### WHAT YOU HAVE TO DO
Every record must appear in the response exactly as given.

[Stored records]
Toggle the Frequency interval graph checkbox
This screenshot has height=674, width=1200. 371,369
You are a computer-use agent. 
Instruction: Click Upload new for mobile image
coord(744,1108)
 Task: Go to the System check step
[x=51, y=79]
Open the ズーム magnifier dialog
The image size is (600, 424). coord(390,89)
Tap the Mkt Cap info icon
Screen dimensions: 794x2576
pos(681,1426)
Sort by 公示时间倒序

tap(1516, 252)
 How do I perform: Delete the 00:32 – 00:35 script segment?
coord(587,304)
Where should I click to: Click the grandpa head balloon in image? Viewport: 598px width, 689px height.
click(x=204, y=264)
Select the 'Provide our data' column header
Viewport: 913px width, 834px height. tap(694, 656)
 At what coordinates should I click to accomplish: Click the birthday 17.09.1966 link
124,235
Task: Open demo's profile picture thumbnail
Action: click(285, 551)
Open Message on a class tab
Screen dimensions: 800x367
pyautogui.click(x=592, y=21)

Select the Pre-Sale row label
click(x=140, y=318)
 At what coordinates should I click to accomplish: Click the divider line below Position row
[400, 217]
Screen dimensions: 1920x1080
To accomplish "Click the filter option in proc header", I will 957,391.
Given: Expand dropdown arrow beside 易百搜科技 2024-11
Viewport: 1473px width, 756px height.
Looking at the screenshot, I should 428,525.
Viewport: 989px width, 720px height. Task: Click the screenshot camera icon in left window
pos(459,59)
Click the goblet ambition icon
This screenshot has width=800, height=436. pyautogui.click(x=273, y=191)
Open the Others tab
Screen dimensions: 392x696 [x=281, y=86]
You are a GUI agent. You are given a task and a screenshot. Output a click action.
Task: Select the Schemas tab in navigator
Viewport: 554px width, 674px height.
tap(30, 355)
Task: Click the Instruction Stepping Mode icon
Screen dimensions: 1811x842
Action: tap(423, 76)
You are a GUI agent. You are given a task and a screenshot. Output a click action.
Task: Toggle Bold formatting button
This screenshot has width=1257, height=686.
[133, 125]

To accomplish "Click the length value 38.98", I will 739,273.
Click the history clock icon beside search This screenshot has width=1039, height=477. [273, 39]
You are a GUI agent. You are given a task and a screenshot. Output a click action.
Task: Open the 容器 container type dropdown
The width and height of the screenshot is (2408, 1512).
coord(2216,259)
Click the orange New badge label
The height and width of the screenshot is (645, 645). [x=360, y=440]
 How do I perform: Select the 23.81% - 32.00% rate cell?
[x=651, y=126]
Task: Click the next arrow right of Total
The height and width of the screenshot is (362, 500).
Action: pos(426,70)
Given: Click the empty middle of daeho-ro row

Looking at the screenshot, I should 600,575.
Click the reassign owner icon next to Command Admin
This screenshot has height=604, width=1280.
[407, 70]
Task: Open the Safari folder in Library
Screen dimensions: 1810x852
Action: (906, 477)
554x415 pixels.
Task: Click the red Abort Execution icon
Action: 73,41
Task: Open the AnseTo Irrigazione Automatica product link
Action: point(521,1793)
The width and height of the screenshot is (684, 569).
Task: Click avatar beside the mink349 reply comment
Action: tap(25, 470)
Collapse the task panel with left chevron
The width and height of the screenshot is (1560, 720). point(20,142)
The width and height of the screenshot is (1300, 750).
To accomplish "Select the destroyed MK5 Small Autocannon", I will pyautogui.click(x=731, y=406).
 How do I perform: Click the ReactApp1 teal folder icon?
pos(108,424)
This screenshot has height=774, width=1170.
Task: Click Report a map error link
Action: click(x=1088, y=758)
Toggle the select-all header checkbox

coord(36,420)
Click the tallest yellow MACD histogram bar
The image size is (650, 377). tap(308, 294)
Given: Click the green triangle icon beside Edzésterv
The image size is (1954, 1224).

### SOLUTION
Toggle the Frequency interval graph checkbox
This screenshot has height=674, width=1200. 371,369
You are a computer-use agent. 
Instruction: Click Upload new for mobile image
coord(744,1108)
 Task: Go to the System check step
[x=51, y=79]
Open the ズーム magnifier dialog
The image size is (600, 424). coord(390,89)
Tap the Mkt Cap info icon
Screen dimensions: 794x2576
pos(681,1426)
Sort by 公示时间倒序

tap(1516, 252)
 How do I perform: Delete the 00:32 – 00:35 script segment?
coord(587,304)
Where should I click to: Click the grandpa head balloon in image? Viewport: 598px width, 689px height.
click(x=204, y=264)
Select the 'Provide our data' column header
Viewport: 913px width, 834px height. tap(694, 656)
 At what coordinates should I click to accomplish: Click the birthday 17.09.1966 link
124,235
Task: Open demo's profile picture thumbnail
Action: click(285, 551)
Open Message on a class tab
Screen dimensions: 800x367
pyautogui.click(x=592, y=21)

Select the Pre-Sale row label
click(x=140, y=318)
 At what coordinates should I click to accomplish: Click the divider line below Position row
[400, 217]
Screen dimensions: 1920x1080
To accomplish "Click the filter option in proc header", I will 957,391.
Given: Expand dropdown arrow beside 易百搜科技 2024-11
Viewport: 1473px width, 756px height.
Looking at the screenshot, I should 428,525.
Viewport: 989px width, 720px height. Task: Click the screenshot camera icon in left window
pos(459,59)
Click the goblet ambition icon
This screenshot has width=800, height=436. pyautogui.click(x=273, y=191)
Open the Others tab
Screen dimensions: 392x696 [x=281, y=86]
You are a GUI agent. You are given a task and a screenshot. Output a click action.
Task: Select the Schemas tab in navigator
Viewport: 554px width, 674px height.
tap(30, 355)
Task: Click the Instruction Stepping Mode icon
Screen dimensions: 1811x842
Action: tap(423, 76)
You are a GUI agent. You are given a task and a screenshot. Output a click action.
Task: Toggle Bold formatting button
This screenshot has width=1257, height=686.
[133, 125]

To accomplish "Click the length value 38.98", I will 739,273.
Click the history clock icon beside search This screenshot has width=1039, height=477. [273, 39]
You are a GUI agent. You are given a task and a screenshot. Output a click action.
Task: Open the 容器 container type dropdown
The width and height of the screenshot is (2408, 1512).
coord(2216,259)
Click the orange New badge label
The height and width of the screenshot is (645, 645). [x=360, y=440]
 How do I perform: Select the 23.81% - 32.00% rate cell?
[x=651, y=126]
Task: Click the next arrow right of Total
The height and width of the screenshot is (362, 500).
Action: pos(426,70)
Given: Click the empty middle of daeho-ro row

Looking at the screenshot, I should 600,575.
Click the reassign owner icon next to Command Admin
This screenshot has height=604, width=1280.
[407, 70]
Task: Open the Safari folder in Library
Screen dimensions: 1810x852
Action: (906, 477)
554x415 pixels.
Task: Click the red Abort Execution icon
Action: 73,41
Task: Open the AnseTo Irrigazione Automatica product link
Action: point(521,1793)
The width and height of the screenshot is (684, 569).
Task: Click avatar beside the mink349 reply comment
Action: tap(25, 470)
Collapse the task panel with left chevron
The width and height of the screenshot is (1560, 720). point(20,142)
The width and height of the screenshot is (1300, 750).
To accomplish "Select the destroyed MK5 Small Autocannon", I will pyautogui.click(x=731, y=406).
 How do I perform: Click the ReactApp1 teal folder icon?
pos(108,424)
This screenshot has height=774, width=1170.
Task: Click Report a map error link
Action: click(x=1088, y=758)
Toggle the select-all header checkbox

coord(36,420)
Click the tallest yellow MACD histogram bar
The image size is (650, 377). tap(308, 294)
Given: Click the green triangle icon beside Edzésterv
The image size is (1954, 1224).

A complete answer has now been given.